Stewart contends many of Obama's monuments are larger than necessary, but conceded the courts have consistently upheld such large designations.

Observers on both sides of Utah's public lands divide believe the president has a monument covering a vast Utah landscape, which hasn't seen a designation since Bill Clinton's surprise creation of the 1.9-million-acre Grand Staircase Escalante National Monument in 1996.

Meanwhile, Utah's members of Congress complain the recent Nevada designation could undermine the public lands process underway in several eastern Utah counties. Lincoln County, home to the new Nevada monument, went through a similar process in 2005 that resulted in 700,000 acres of new wilderness designations.

Now the president has created a monument of the same size in the same region.

It's wrong for a president to unilaterally upend such agreements with the stroke of a pen, said U.S. Rep. Jason Chaffetz, whose district covers three areas that are being considered for monuments: San Rafael Swell, Greater Canyonlands and Cedar Mesa.

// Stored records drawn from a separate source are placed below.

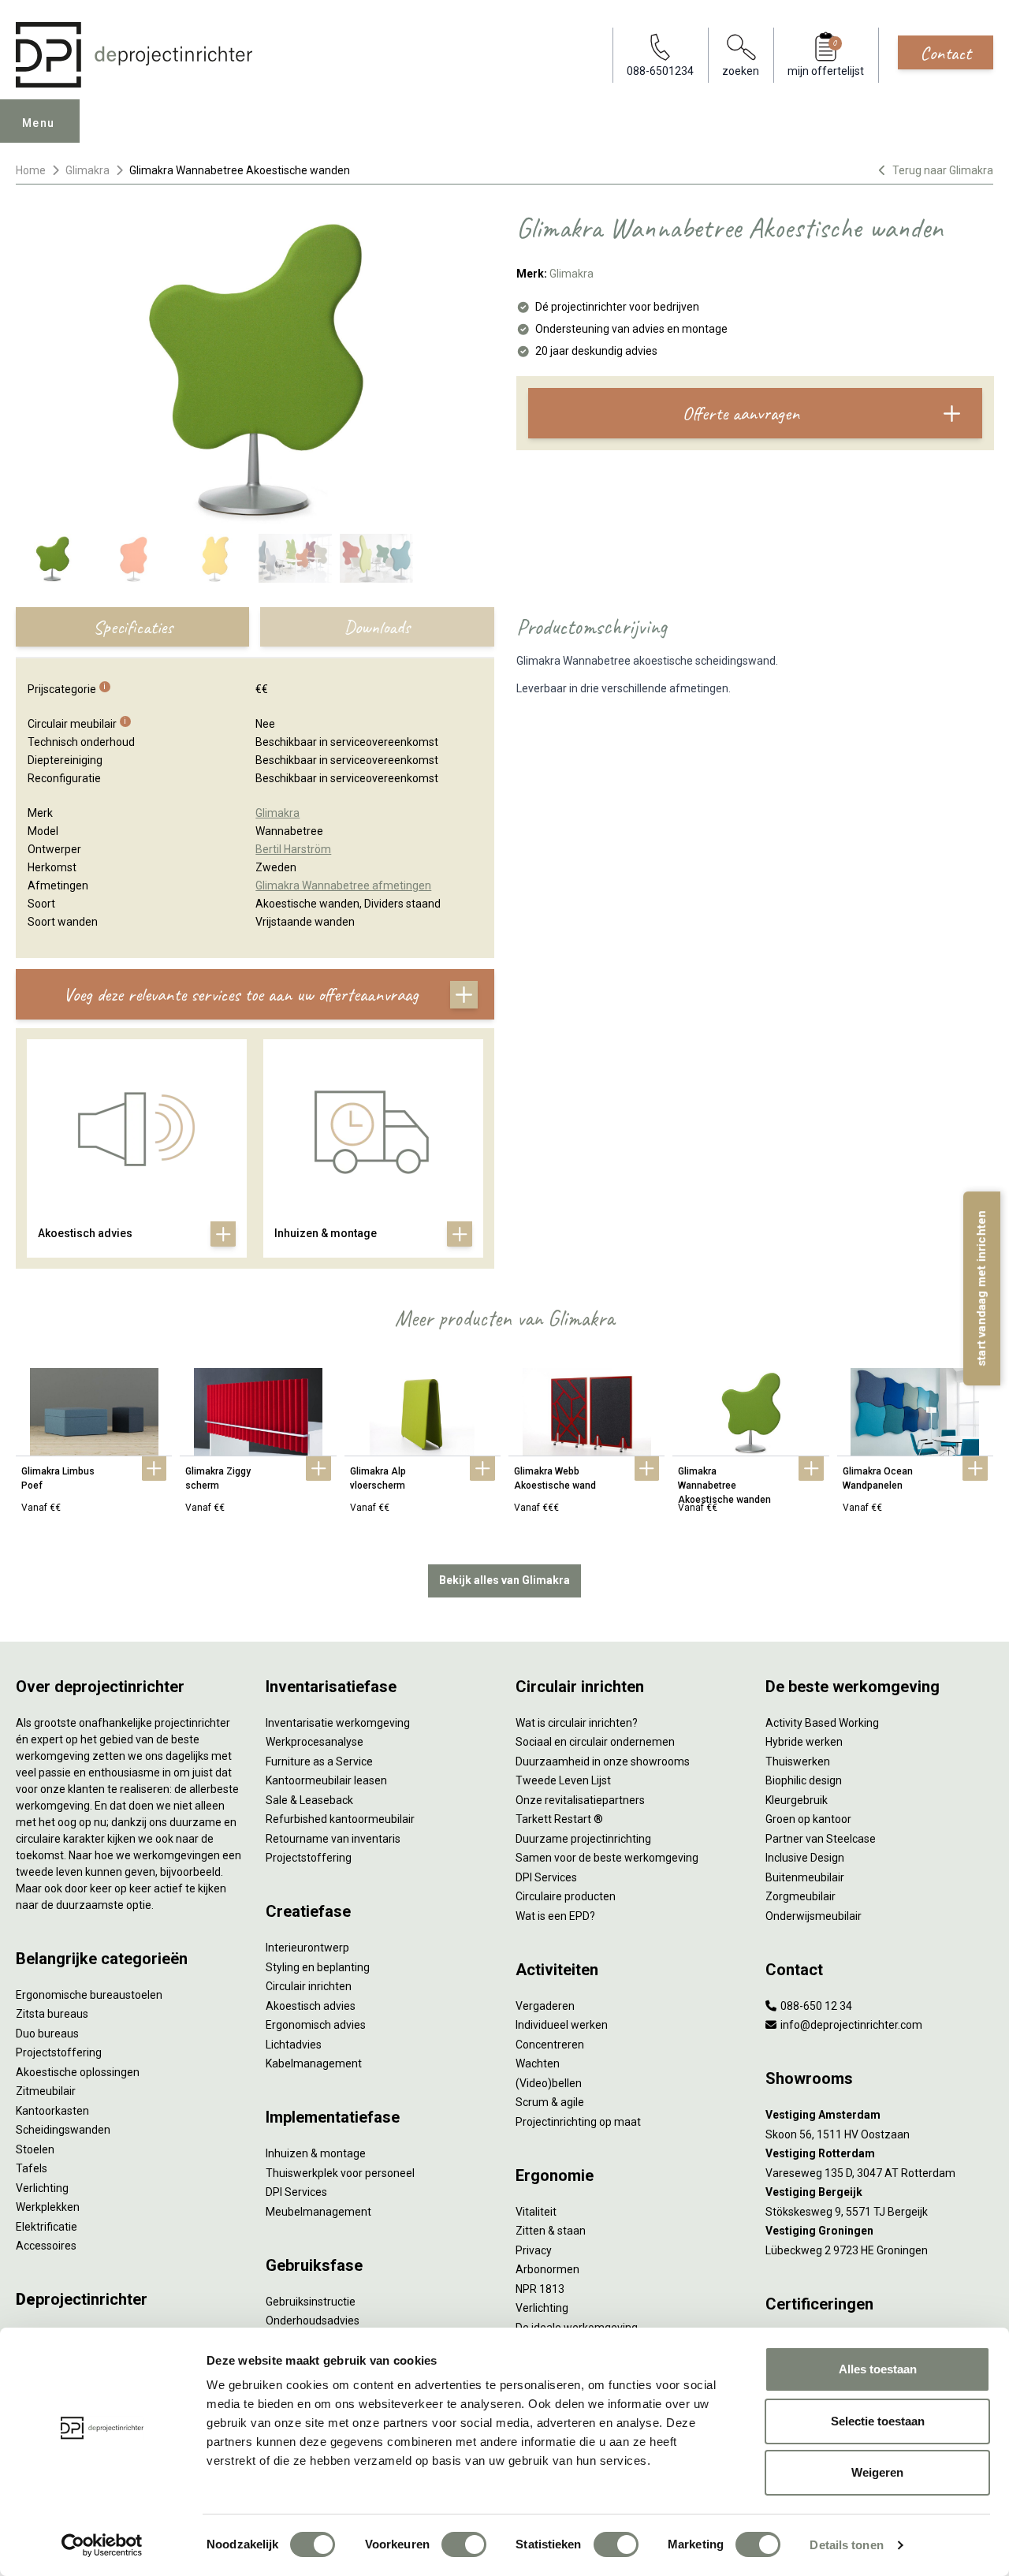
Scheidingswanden (63, 2129)
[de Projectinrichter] (134, 55)
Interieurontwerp (307, 1947)
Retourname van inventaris (333, 1838)
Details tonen (846, 2545)
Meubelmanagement (318, 2211)
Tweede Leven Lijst (563, 1780)
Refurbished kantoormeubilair (340, 1819)
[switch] (463, 2544)
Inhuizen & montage (316, 2153)
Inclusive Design (804, 1857)
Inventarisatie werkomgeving (338, 1723)
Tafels (31, 2168)
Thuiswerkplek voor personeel (340, 2173)
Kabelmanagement (314, 2063)
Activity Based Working (822, 1723)
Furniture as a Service (319, 1761)
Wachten (538, 2063)
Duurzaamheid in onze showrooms (603, 1761)
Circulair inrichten (309, 1986)
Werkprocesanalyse (314, 1741)
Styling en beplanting (318, 1967)
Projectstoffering (59, 2052)
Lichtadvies (294, 2044)
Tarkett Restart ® (559, 1819)
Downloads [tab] (377, 627)
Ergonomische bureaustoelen (89, 1995)
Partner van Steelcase (820, 1838)
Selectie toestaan (878, 2421)
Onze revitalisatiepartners (580, 1800)
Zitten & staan (551, 2230)
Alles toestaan (878, 2369)
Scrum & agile (550, 2102)
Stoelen (35, 2149)
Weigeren (877, 2472)
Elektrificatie (46, 2226)
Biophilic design (803, 1780)
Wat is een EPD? (555, 1916)
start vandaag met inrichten (981, 1288)
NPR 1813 (540, 2289)
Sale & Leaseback (309, 1800)
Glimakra (87, 170)
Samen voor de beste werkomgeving (607, 1857)
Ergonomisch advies (316, 2025)
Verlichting (42, 2188)
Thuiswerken (797, 1761)
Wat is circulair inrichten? (577, 1723)
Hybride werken (804, 1741)
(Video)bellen (549, 2083)
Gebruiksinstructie (311, 2301)
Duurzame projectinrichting (583, 1838)
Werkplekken (48, 2207)
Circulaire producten (566, 1896)
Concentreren (550, 2044)
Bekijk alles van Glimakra (504, 1580)
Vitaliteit (536, 2211)
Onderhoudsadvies (312, 2320)
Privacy (534, 2250)
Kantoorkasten (52, 2110)
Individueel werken (562, 2025)
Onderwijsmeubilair (813, 1916)
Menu (38, 123)
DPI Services (296, 2192)
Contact (945, 53)
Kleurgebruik (796, 1800)
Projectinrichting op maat (578, 2122)
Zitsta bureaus (52, 2013)
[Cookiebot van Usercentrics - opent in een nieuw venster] (102, 2545)
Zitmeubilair (46, 2091)
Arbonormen (547, 2269)
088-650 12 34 (815, 2006)
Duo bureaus (47, 2033)
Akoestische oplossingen (78, 2072)
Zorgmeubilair (800, 1896)
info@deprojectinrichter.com (850, 2025)
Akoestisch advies (311, 2006)
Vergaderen (545, 2006)
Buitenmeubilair (804, 1877)
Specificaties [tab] (133, 627)
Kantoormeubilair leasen (326, 1780)
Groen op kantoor (808, 1819)
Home (31, 170)
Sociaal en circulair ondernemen (595, 1741)
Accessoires (46, 2245)
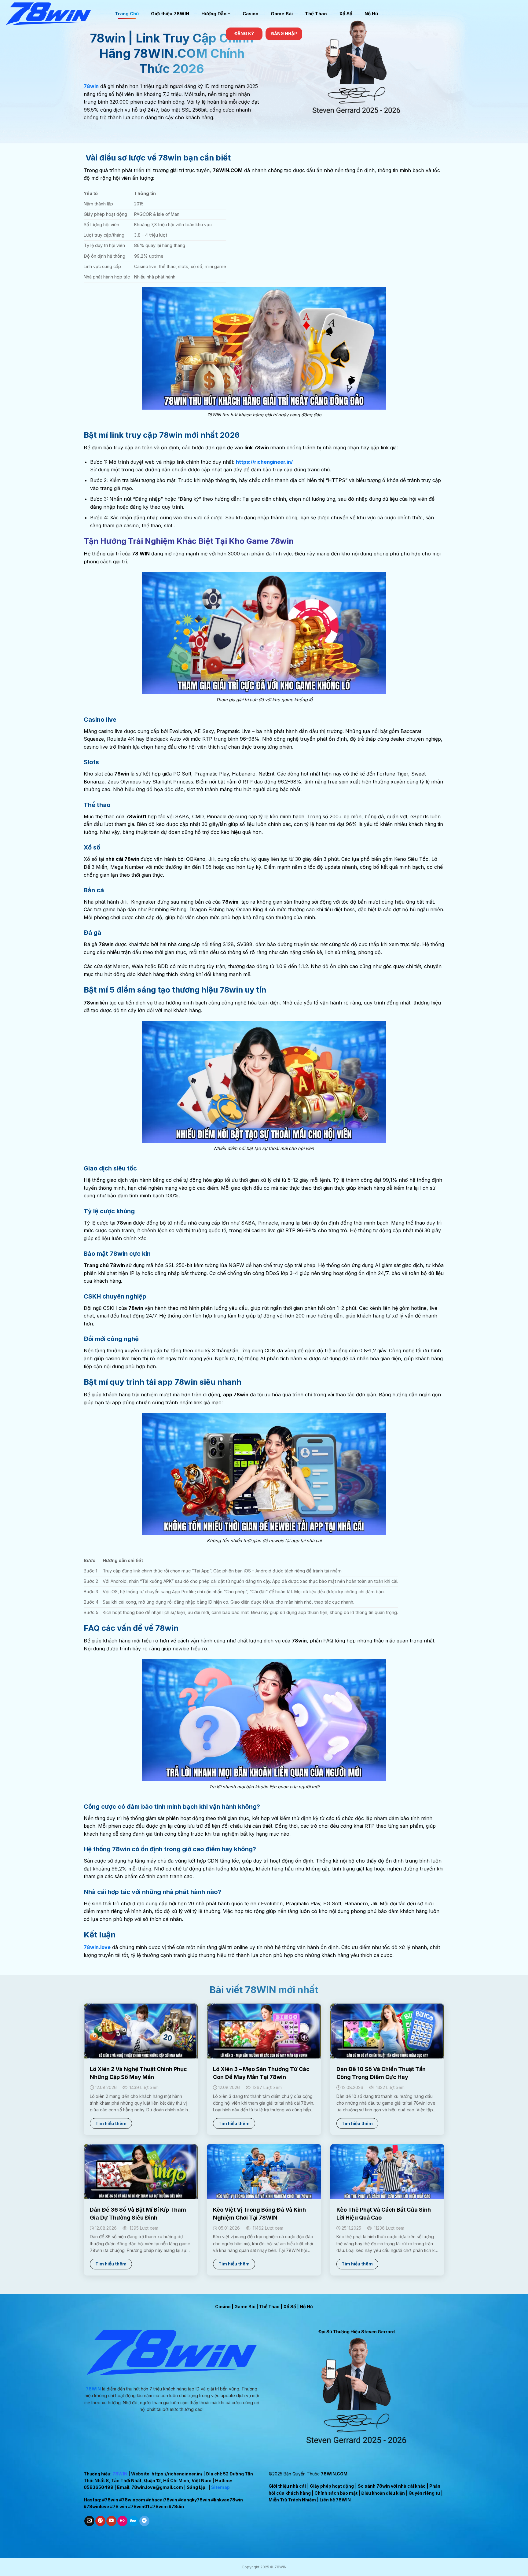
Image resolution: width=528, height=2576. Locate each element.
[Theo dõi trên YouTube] (111, 2521)
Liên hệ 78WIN (335, 2499)
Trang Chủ (127, 14)
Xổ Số (345, 14)
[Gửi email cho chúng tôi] (89, 2521)
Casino (250, 14)
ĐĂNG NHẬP (284, 33)
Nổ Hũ (371, 14)
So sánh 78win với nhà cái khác (392, 2486)
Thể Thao (316, 14)
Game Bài (282, 14)
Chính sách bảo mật (336, 2493)
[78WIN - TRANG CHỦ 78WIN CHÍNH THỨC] (55, 14)
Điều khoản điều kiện (383, 2493)
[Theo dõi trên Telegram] (144, 2521)
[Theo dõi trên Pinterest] (100, 2521)
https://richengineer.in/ (177, 2473)
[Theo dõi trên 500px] (133, 2521)
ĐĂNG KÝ (244, 33)
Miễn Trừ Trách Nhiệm (292, 2499)
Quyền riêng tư (424, 2493)
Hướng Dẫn (213, 14)
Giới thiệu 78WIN (170, 14)
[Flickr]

"People in those communities who have been there for generations want to get out from a cloud of uncertainty and perpetual lawsuits," he said in an interview. Leaders in the affected Utah counties are working on land-use plans that will be included in Bishop's public lands bill. He wants such counties to be excluded from future designations.

"I am not going to participate in a process without it being fair to both sides. The fact that the Antiquities Act is there is making a lot of this possible, but without getting rid of it we can't get to a final resolution," Chaffetz said. "There will be more land conserved under this plan than if president after president made unilateral decisions to designate land."

San Juan County, for example, is finalizing a land plan that is expected to protect parts of Cedar Mesa and Bears Ears Buttes in response to calls from conservationists and tribes.

If Obama designates a monument there, "I would be so disappointed and frustrated and I would use every muscle I have in the [House] Oversight Committee to get the administration to explain it," Chaffetz said. "The only reason it hasn't happened yet is because the Obama administration has been allowing this process to play out."

Because of controversial designations in the past, Alaska and Wyoming have been exempted from future presidential uses of the Antiquities Act.

The law has been invoked by 16 of the 19 presidents since 1906 to establish 145 monuments, most actively by Franklin Roosevelt, Stewart said. Four of Utah's five national parks began as monuments designated by presidents.

However, State Rep. Ken Ivory, R-West Jordan, told the commission that Utah has suffered enough under the Antiquities Act's heavy hand, and he took a swipe at the Bishop process. Ivory is the leader of a movement that wants to transfer most federal lands in the West to the states.

"Are we going to surrender before we are captured, so that we lock up lands so that we don't get a monument?" he asked Stewart. Ivory blamed the Grand Staircase designation for a host of problems in southern Utah.

"We have communities that are disappearing. Garfield is a ghost county. This is horrific for the consequence to our state, our communities, the schools, the health of the lands," Ivory said, referring to a recent declaration of a "state of emergency" by Garfield County commissioners. "They are losing their schools, they are exporting their children, they are exporting their families."

However, Escalante business leaders dispute the premise for the Garfield declaration, claiming their town's economy has never been stronger, thanks in part to the monument.

"There is no state of emergency as far as we are concerned. It has been contrived by the county commission and the mayor," said Chamber of Commerce President Dennis Waggoner, co-owner of Escalante Outfitters. His family's resort, which employs 18, is 98 percent booked this season.

"We hired a person (in June) to help in the kitchen. Most of the people we know are looking for people to work," Waggoner said. "We are having a record year. We have seven cabins and are building two more. Tourism is doing well. Our area has been discovered."